▶ **Required work**
1) Determine whether each of the following statements agrees with the blog post below, answering yes or no and quoting the exact words of the post that decide it: (a) The writer's brother can leave part of a delicious food uneaten once he is full. (b) Dutch was a lean toddler. (c) The writer wants Dutch to be thin and fit.
2) Rewrite the part of the blog post starting at "Being a fat" and ending at "a few years?", substituting "broccoli" for "watercress".

▶ **Excerpt to read**
Tip me over

A few weeks ago we were all eating icecream (a rare occurrence in Dutch's experience, since she hasn't yet caught on to our habit of eating treats after she goes to bed), and she ate all hers with the deep concentration that I really envy - she is a master of mindfulness. Then she looked up, noted that we were still eating, pushed her bowl away, and announced authoritatively "Mama, my dessert.... um.... left. I need to have some of yours."

Being a fat lady and parenting a girl is kind of scary. I don't want her to be fat. I want her to be thin and fit (particularly since she'll already be socially handicapped by her dreadful haircuts). It seems pretty clear that this is largely genetic, as my brother can eat half of something he thinks is delicious, announce "I'm full!" and leave the rest of it on his plate, while I can't leave a crumb of stale bread on the plate, so I'm not sure what I can do to change anything. But I struggle every day with my feelings about food and my weight, and now I struggle every day with feelings about her weight. I suspect I will handle whatever food issues she may have very poorly. Do I encourage her to feel happy with her body, no matter what? Do I force her to eat watercress? Do I try to pretend to her that I'm happy with my body? Do I make a reservation now for family therapy in a few years?

I probably would be able to postpone all these anxieties, but Dutch (a lean baby who turned into a juggernaut of a toddler) is shaped like the fabled little teapot, and girlish little size-2T pants squeeze painfully around her barrel-belly. It's certainly no predictor of future bodyshape, but it's still distressing to me. Because, of course, her life is ALL ABOUT ME.

Comments

kim the midwife said…
you are NOT fat
unless you got that way after you moved to the rain?
but how we keep US out of THEM?! that's a good question
Bird said…
Hey, Sara! Your blog made google now. I can look at it with the word squeezingthoughts from any computer anywhere!

▶ **Extracted material**
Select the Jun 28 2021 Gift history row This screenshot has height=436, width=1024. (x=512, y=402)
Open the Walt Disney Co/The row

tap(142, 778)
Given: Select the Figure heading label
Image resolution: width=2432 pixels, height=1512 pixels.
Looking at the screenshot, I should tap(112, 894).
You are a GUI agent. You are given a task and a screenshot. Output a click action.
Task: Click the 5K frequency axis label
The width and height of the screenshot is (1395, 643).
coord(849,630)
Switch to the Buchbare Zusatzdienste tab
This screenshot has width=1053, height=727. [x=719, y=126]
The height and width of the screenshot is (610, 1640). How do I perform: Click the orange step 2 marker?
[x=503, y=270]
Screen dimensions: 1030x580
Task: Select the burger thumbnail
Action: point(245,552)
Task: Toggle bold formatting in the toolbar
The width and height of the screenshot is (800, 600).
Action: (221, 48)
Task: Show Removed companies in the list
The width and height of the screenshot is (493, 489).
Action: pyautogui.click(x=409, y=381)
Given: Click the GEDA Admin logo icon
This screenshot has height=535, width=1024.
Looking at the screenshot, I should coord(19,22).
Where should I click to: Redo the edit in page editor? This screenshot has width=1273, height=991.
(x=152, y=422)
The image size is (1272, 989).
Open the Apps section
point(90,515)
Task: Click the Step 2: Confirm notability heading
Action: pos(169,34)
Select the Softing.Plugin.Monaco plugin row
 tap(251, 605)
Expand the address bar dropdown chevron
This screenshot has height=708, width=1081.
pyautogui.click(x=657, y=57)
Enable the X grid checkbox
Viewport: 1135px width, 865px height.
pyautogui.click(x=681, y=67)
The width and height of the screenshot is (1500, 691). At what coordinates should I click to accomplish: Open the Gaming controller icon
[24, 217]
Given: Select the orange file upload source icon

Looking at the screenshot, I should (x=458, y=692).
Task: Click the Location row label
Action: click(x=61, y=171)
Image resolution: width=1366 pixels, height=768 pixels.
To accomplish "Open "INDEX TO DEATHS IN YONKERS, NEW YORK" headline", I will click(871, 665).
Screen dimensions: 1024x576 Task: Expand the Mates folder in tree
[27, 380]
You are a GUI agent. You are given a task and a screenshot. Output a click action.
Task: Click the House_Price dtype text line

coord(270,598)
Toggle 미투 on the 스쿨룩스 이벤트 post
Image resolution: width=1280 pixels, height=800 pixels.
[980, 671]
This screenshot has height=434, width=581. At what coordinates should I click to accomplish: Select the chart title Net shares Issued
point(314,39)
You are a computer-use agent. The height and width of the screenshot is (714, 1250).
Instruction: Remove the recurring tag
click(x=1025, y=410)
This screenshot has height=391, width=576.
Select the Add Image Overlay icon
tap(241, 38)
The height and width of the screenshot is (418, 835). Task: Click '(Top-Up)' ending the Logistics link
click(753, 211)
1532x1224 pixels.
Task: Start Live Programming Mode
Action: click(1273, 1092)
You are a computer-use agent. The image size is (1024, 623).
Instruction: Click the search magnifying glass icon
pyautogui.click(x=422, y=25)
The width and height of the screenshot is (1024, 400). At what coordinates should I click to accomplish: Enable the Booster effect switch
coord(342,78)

▶ **Solutions to the exercise**
1)
(a) Yes: "my brother can eat half of something he thinks is delicious, announce "I'm full!" and leave the rest of it on his plate"
(b) No: "a lean baby who turned into a juggernaut of a toddler"
(c) Yes: "I want her to be thin and fit"

2)
Being a fat lady and parenting a girl is kind of scary. I don't want her to be fat. I want her to be thin and fit (particularly since she'll already be socially handicapped by her dreadful haircuts). It seems pretty clear that this is largely genetic, as my brother can eat half of something he thinks is delicious, announce "I'm full!" and leave the rest of it on his plate, while I can't leave a crumb of stale bread on the plate, so I'm not sure what I can do to change anything. But I struggle every day with my feelings about food and my weight, and now I struggle every day with feelings about her weight. I suspect I will handle whatever food issues she may have very poorly. Do I encourage her to feel happy with her body, no matter what? Do I force her to eat broccoli? Do I try to pretend to her that I'm happy with my body? Do I make a reservation now for family therapy in a few years?